Text excerpt below:

To address this, we want to add variables that can detect and partially adjust for this pattern. Distance to Center City is a natural candidate. It can help the model sense the spatial structure behind these errors. However, the station dummy variables may already capture most of the distance differences. Therefore, the distance variable needs to be transformed or used in interaction terms to avoid collinearity with the station fixed effects.
When we examine the trip-count-over-time plots, we also see spikes that appear irregularly. These spikes may reflect special events that disrupt the usual demand pattern. They do not happen often, but they can create extreme values and break the roughly linear relationship that the model tries to learn. This can have a strong impact on model performance. Federal holidays are one potential source of such events. The current model does not include enough variables to detect these effects.
Based on these observations, we decide to add two new variables:
1.Holiday indicator
library(lubridate)
study_panel_complete <- study_panel_complete %>%
mutate(
# Convert datetime column to Date
date = as.Date(interval60),
# Weekday with Monday = 1, Tuesday = 2, ..., Sunday = 7
wday_mon = wday(date, week_start = 1),
# US Federal Holidays (rule-based, works for any year)
# New Year's Day: January 1st
holiday_newyear = month(date) == 1 & mday(date) == 1,
# Martin Luther King Jr. Day: 3rd Monday in January
holiday_mlk = month(date) == 1 &
wday_mon == 1 &
mday(date) >= 15 & mday(date) <= 21,
# Presidents’ Day: 3rd Monday in February
holiday_pres = month(date) == 2 &
wday_mon == 1 &
mday(date) >= 15 & mday(date) <= 21,
# Memorial Day: last Monday in May (Monday on or after the 25th)
holiday_memorial = month(date) == 5 &
wday_mon == 1 &
mday(date) >= 25,
# Independence Day: July 4th
holiday_july4 = month(date) == 7 & mday(date) == 4,
# Labor Day: 1st Monday in September (Monday between 1st and 7th)
holiday_labor = month(date) == 9 &
wday_mon == 1 &
mday(date) <= 7,
# Thanksgiving: 4th Thursday in November
holiday_thanks = month(date) == 11 &
wday_mon == 4 & # Thursday
mday(date) >= 22 & mday(date) <= 28,
# Christmas Day: December 25th
holiday_xmas = month(date) == 12 & mday(date) == 25,
# Combined holiday indicator: 1 if any of the above holidays, 0 otherwise
holiday_any = as.integer(
holiday_newyear | holiday_mlk | holiday_pres |
holiday_memorial | holiday_july4 | holiday_labor |
holiday_thanks | holiday_xmas
)

End of Text excerpt.
Records for processing below:

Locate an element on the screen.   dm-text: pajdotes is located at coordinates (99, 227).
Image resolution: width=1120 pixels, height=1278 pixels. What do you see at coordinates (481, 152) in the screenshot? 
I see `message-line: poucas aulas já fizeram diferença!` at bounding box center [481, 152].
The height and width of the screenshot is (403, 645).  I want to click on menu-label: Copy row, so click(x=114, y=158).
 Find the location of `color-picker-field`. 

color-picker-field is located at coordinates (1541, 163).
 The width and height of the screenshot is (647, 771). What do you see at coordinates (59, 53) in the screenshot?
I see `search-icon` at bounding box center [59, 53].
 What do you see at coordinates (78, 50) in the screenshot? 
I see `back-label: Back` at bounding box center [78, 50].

End of Records for processing.

Work to complete:
(a) Reproduce the rows verbatim, beginning at the line that contains "Image resolution: width=1120" and stopping after the line that contains "The height and".
(b) Continue the text on adding variables to the trip-count model, picking up immediately after its final line.

Expected responses:
(a)
Image resolution: width=1120 pixels, height=1278 pixels. What do you see at coordinates (481, 152) in the screenshot? 
I see `message-line: poucas aulas já fizeram diferença!` at bounding box center [481, 152].
The height and width of the screenshot is (403, 645).  I want to click on menu-label: Copy row, so click(x=114, y=158).

(b)
)2.Distance to Center City
# 1. City Hall point
philly_cbd_3857 <- st_sfc(
st_point(c(-75.1636, 39.9526)), # lon, lat
crs = 4326
) %>%
st_transform(3857)
# project the dataframe to the same CRS 3857 (to calculate distance in meter)
stations_dist <- stations_sf %>%
st_transform(3857) %>%
mutate(
dist_center_m = as.numeric(st_distance(geometry, philly_cbd_3857))
) %>%
st_drop_geometry() %>%
select(start_station, dist_center_m) %>%
distinct()
study_panel_complete <- study_panel_complete %>%
left_join(stations_dist, by = "start_station")
study_panel_complete <- study_panel_complete %>%
mutate(
Rain_any = as.integer(Precipitation > 0),
Heavy_rain = as.integer(Precipitation >= 0.3)
)
# let's make a little change in the intersection by using "weekday*rush_hour"
study_panel_complete <- study_panel_complete %>%
mutate(
weekday = ifelse(dotw %in% c("Mon", "Tue", "Wed", "Thu", "Fri"), 1, 0)
)
#split the train adn test data
train <- study_panel_complete %>%
filter(week < 37)
test <- study_panel_complete %>%
filter(week >= 37)In this model, we refine some existing variables and use the result as the second baseline for later improved models.
First, based on the summary of Model 4, we noticed that the Precipitation variable did not perform well. However, rain conditions should be an important factor for bike demand. The original variable is very small in magnitude because the total amount of rain is spread across 24 hours. To better capture the effect of rain, we transform it into two dummy variables that indicate whether it is rainy and whether it is raining heavily.
Second, we believe the weekend indicator is important because the demand pattern on weekends is different from weekdays. In the previous model, it did not work well because the interaction term weekend:rush_hour is highly collinear with as.factor(hour). To keep the weekend/weekday effect in the model, we replace this term with the interaction as.factor(hour):weekend.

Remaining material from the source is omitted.